**PARTS OF THE EXERCISE**
**a)** Answer these about the Union Budget page:
(i) On what day and date was the page last updated?
(ii) Which year's Union Budget does it discuss?
(iii) How did most of the people Down To Earth spoke to feel about the Budget?
**b)** From the Union Budget page, copy word for word the part from "-- If the government" up to and including "as a whole.".

Win some, lose most

To find out what the Union Budget has in store for science and the environment, Down To Earth spoke to environmentalists and representatives of the scientific and business communities. Their views...

 
Last Updated: Sunday 07 June 2015

Win some, lose most

-- If the government gives an incentive to a polluting industry, it is the people who suffer. If the government promotes sustainable industrialisation, it is the people who benefit. If the government promotes scientific research, the quality of life improves in general. If it does not, the country suffers as a whole.

To figure out the importance the Indian government has attached in the Union Budget of 1999-2000 to science and the environment, Down To Earth spoke to environmentalists, scientists and representatives of the corporate sector. Most of them were disappointed with the Budget. Apart from a few encouraging signs, it is quite clear that the environment is not high enough on the political agenda of India's ruling coalition.

**COLLECTED DATA**
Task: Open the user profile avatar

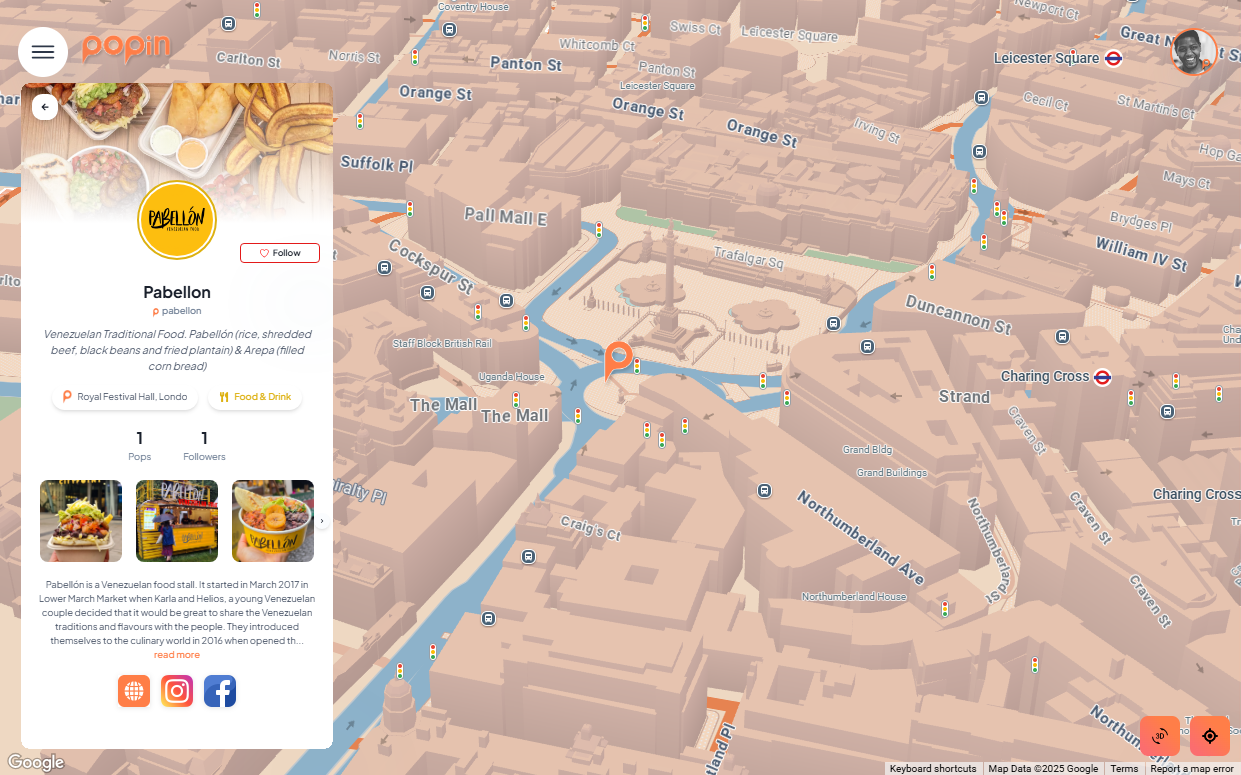Action: coord(1193,52)
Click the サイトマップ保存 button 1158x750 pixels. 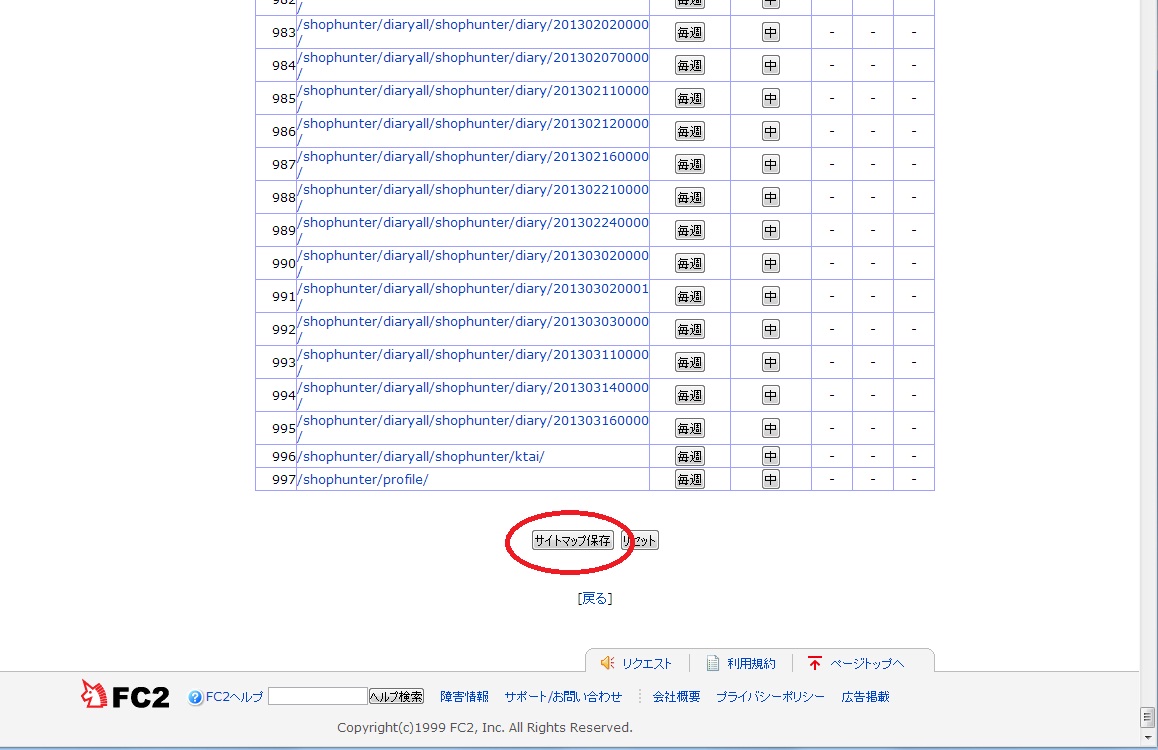click(x=572, y=541)

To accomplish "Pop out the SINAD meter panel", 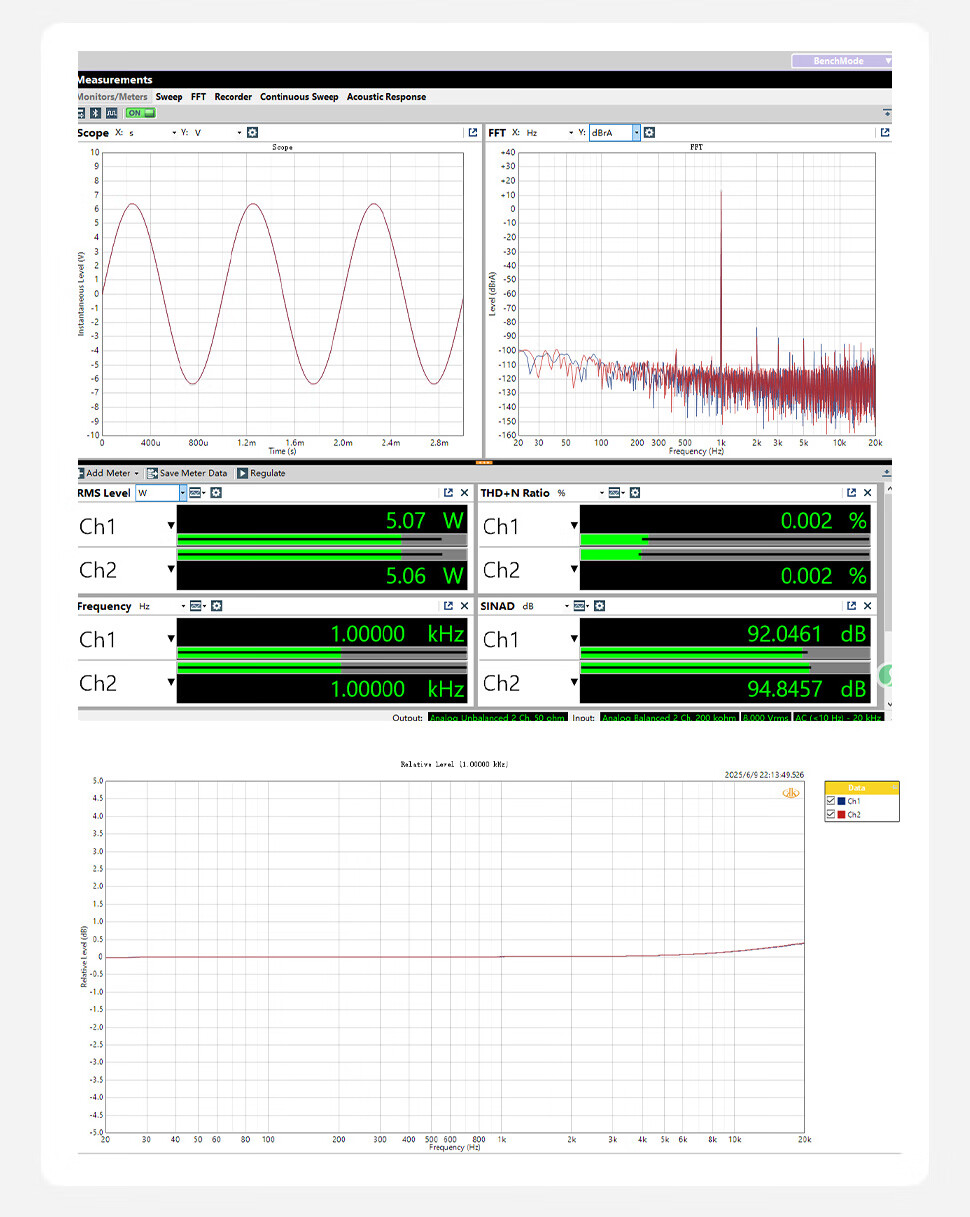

**RESULTS**
**a)**
(i) Sunday 07 June 2015
(ii) 1999-2000
(iii) They were disappointed.

**b)**
-- If the government gives an incentive to a polluting industry, it is the people who suffer. If the government promotes sustainable industrialisation, it is the people who benefit. If the government promotes scientific research, the quality of life improves in general. If it does not, the country suffers as a whole.